Durante un par de segundos me quedé petrificada ante de mirada de Mauro, prometedora de tantas cosas buenas que me mareé un poco, pero el agarre en mi arma seguía firme, más por el impacto de sus ojos que por amenaza. De pronto sentí el suelo bajo mis pies, observé el rostro fruncido de Chávez y escuché al tumulto de gente gritando aterrada y buscando la salida, corriendo por todos lados. También logré percatarme de que, de forma casi milagrosa, Susana estaba detrás del enmascarado, apuntando a su cabeza, y mirándome a mí fijamente.

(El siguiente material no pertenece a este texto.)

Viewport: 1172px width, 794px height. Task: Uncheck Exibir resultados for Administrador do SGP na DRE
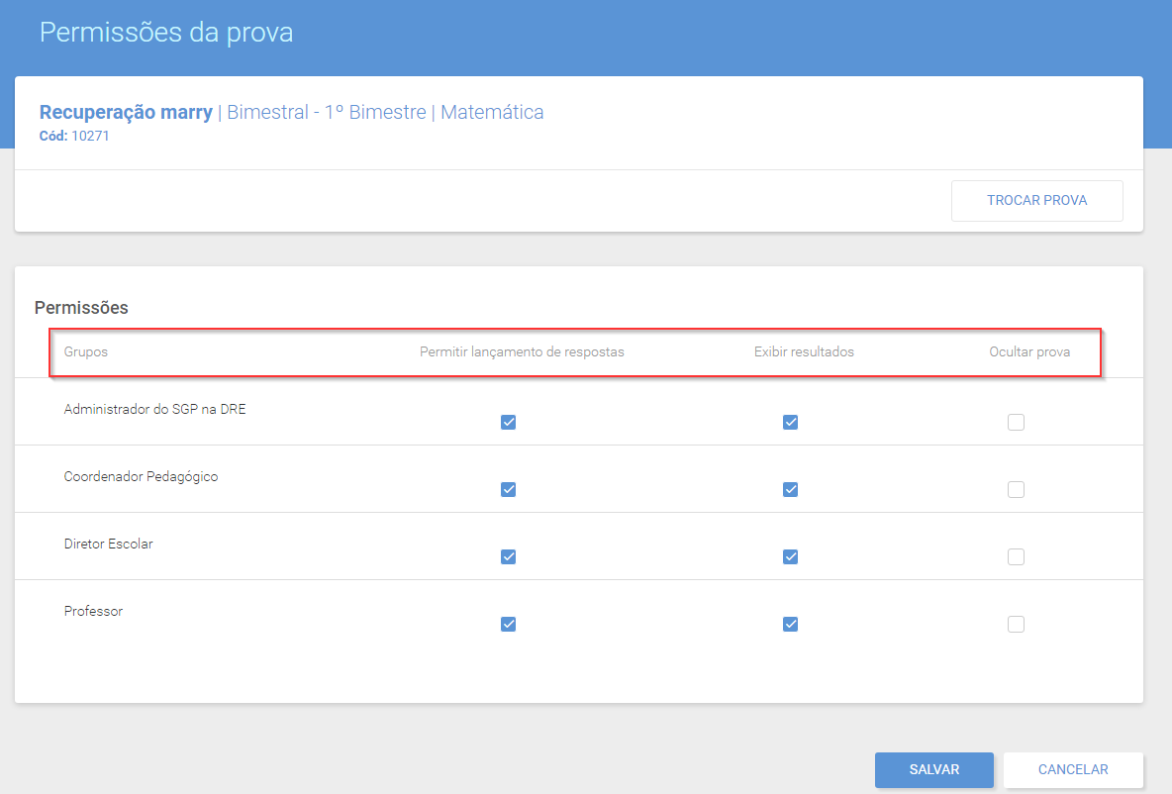pos(790,423)
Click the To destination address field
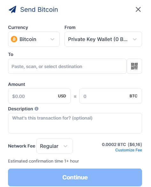The width and height of the screenshot is (151, 187). pos(67,66)
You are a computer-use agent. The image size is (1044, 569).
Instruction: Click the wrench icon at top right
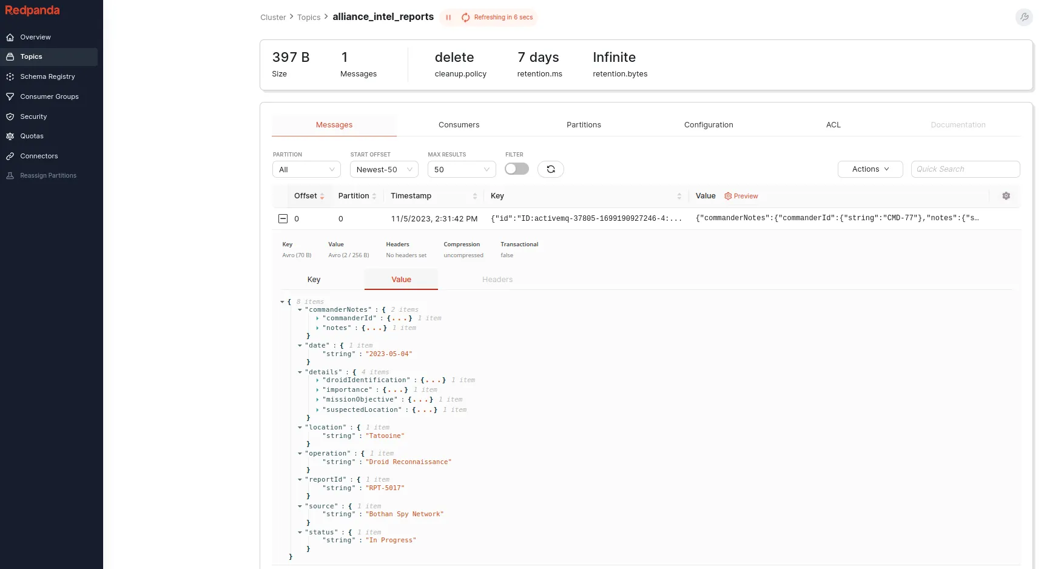[1024, 18]
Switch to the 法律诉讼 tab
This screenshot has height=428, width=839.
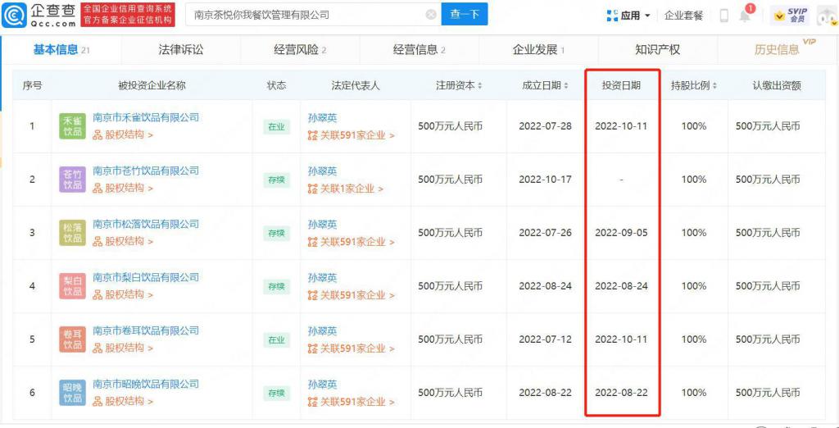pos(181,50)
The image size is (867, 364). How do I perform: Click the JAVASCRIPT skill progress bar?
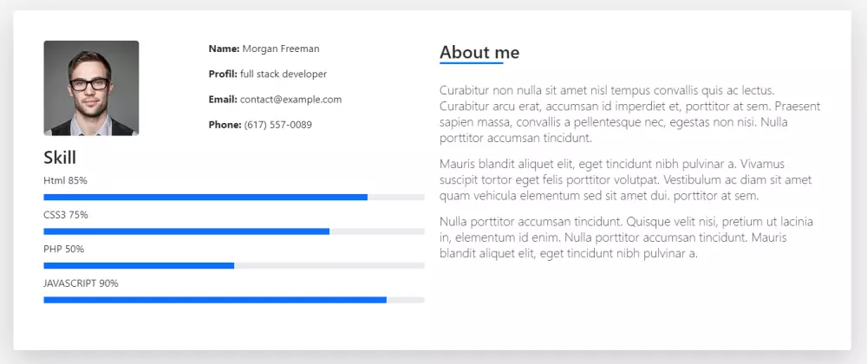pos(234,300)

—Todos tus hombres están ahora muertos, así que si no quieres morir ahora mismo te sugiero que camines y no hagas ningún movimiento —siseó Mauro cerca del oído de Chávez.

El jefe me miró durante un segundo y yo asentí con la cabeza, mostrando una confianza de la que no era acreedora. Se puso de pie y comenzó a caminar hasta su despacho. Ni yo ni Susana dejábamos de apuntar a Mauro con nuestras armas, y en lo personal yo no lo dejaría de hacer, porque, a pesar de todo el amor que sentía por él y el torrente de emociones encontradas que se aporreaban en el interior de mi pecho, tenía una poderosa razón para matarlo con la mano en la cintura. Aunque viviera el resto de mi vida arrepintiéndome.

—¿Quién eres y por qué haces esto? —preguntó Chávez.

—Cierra la boca —contestó Mauro, con un tono de voz tan ácido que me estremeció.

Ahí estaba él, mi novio, mi aliado... mi hermano.

Él sabía que yo le apuntaba en la espalda con el arma, pero parecía que no le importaba. Parecía que nada le importaba en ese momento, de hecho.

Detrás de nosotros se cerró la puerta y Mauro guio a Chávez hasta la silla detrás del escritorio, lo sentó de golpe y se giró para mirarme sin apartar su arma del jefe, listo para disparar en cualquier momento. Su mirada llena de escrutinio envió escalofríos por toda mi espina dorsal y tuve la sensación de que mi fuerza de voluntad se iba al carajo, pero me contuve lo más que pude y tomé una profunda bocanada de aire.

Se arrancó el pasamontañas, dejándome ver su hermoso rostro, su cabello negro y despeinado, sus labios rosas y gruesos, sus cejas arqueadas, su nariz respingada y esos lunares que viajaban por su mejilla, justo en la quijada. Esos lunares que había besado tantas veces, y que me traían vagos recuerdos de momentos menos turbios.

—Baja el arma —sentenció, acercándose a mí, y alternando sus ojos entre los míos y Chávez.

—¿Qué crees que estás haciendo? —exigí, obligándome a mantener la compostura.

—¿Qué crees que estás haciendo tú, Vica? —su voz sonaba realmente confundida y agitada—. Baja el arma ahora mismo.

—Vica... —dijo Susana, aumentando mi tensión.

Miré a Chávez, con el corazón desembocado, y asintió, dejándome saber que quería que le disparara a Mauro en ese preciso instante, pero me temblaban las manos y mi mente estaba totalmente nublada.

—Si no lo haces tú lo haré yo —expuso Chávez, sacando una pistola de debajo de su escritorio y apuntando a Mauro en la cabeza, listo para disparar.

Con rapidez, saqué mi otra Beretta de la cinturilla de mis pantalones y le apunté a Chávez, sin dejar de apuntar a Mauro. Sus ojos parecían querer salir de sus órbitas y su boca se abrió en un círculo casi perfecto.

—Tengo órdenes de asesinarte, Chávez —dije con frialdad—. De ti depende qué tan cruel sea contigo.

—¿De qué carajos estás hablando? —preguntó Chávez.